### Prompt
Search the records for lines with the word "button" and copy each match.

(Saved entries)
================================
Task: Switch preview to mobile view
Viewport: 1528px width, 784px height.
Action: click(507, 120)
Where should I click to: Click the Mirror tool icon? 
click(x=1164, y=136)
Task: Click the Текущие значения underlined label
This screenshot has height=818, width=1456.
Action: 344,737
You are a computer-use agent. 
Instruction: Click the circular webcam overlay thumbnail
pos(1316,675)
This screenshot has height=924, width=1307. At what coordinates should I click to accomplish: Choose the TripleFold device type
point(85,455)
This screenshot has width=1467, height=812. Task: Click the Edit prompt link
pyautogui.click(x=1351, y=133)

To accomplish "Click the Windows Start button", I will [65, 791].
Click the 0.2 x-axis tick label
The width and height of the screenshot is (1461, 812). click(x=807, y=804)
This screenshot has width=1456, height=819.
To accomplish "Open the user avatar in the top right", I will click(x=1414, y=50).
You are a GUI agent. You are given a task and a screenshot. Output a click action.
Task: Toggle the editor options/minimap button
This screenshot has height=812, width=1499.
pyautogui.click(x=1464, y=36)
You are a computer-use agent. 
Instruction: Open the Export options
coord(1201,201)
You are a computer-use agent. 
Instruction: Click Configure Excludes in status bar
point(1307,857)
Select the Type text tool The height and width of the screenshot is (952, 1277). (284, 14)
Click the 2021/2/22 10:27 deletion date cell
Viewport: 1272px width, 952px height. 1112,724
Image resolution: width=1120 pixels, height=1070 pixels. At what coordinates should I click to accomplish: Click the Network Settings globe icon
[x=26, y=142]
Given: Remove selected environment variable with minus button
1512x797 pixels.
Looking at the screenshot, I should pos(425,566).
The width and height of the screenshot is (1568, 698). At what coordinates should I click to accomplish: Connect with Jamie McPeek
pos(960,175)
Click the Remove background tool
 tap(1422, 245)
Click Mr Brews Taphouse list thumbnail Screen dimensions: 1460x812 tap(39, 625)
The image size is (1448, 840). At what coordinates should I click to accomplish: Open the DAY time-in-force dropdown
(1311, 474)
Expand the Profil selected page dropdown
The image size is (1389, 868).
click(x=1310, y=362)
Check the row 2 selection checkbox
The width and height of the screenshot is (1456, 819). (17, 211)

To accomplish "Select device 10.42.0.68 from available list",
================================
### Result of this task
To accomplish "Click the Windows Start button", I will [65, 791].
Task: Toggle the editor options/minimap button
Given: Remove selected environment variable with minus button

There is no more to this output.